On Dec 17, 2007 3:57 PM, Andrew Gray shimgray@gmail.com wrote:
On 17/12/2007, Andrew Whitworth wknight8111@gmail.com wrote:
Citizendium's small but not hurting for participants. They'll be fine.
That's not my point here. There is a certain number of people in this world who are going to be interested in actually "writing" an encyclopedia (as opposed to the people who are happy to edit, revise, or do other things to support the writing community).
Isn't one of the major lessons we've learned from the past six years of Wikipedia (seven now, I guess) that the number of people in the world interested in writing an encyclopedia is a lot bigger than we ever anticipated it being?
The one-author, one-page idea (from what I've heard knol is supposed to be) sounds like a disaster waiting to happen
Yes and no. It's workable, *if* there are other caveats which haven't been announced yet - some kind of weighting, structuring, etc.

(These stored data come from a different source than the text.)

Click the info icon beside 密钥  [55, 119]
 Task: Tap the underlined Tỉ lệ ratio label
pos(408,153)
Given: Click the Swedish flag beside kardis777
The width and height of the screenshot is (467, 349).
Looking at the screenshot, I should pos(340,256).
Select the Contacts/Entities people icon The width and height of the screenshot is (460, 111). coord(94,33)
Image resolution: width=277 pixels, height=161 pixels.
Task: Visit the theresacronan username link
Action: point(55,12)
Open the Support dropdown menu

We shall see.
--
- Andrew Gray andrew.gray@dunelm.org.uk
This is already completely possible to do without any central structure at all... there are billions of informational web pages with single author control up, including many educational or encyclopedic type ones.
The question is indexing and quality control and interlinking and so forth.

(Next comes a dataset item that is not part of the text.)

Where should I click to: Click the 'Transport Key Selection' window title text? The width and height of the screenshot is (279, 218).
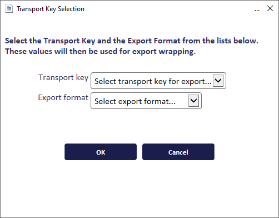coord(51,9)
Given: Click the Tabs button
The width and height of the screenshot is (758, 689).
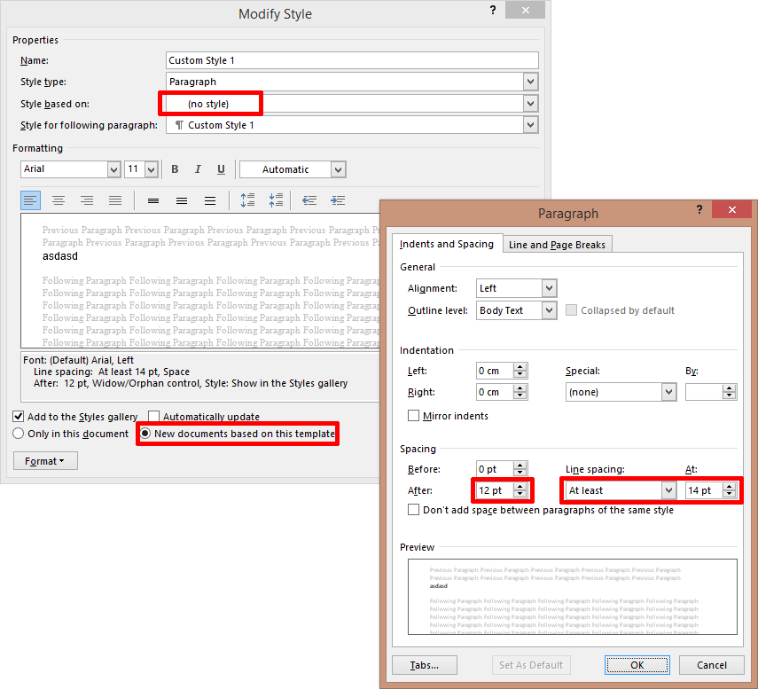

Wikipedia solved a whole bunch of problems, from the technology to HCI to structuring a project attractive to contributors (which, despite the voluminous criticisms, is still clearly true today).
Google has not to my knowledge announced how they intend to address those issues for Knol.
If it's "like Wikipedia but with WP:OWN as a default state rather than policy against it" then I don't know how that helps the quality control issue which the community does rather nicely for WP.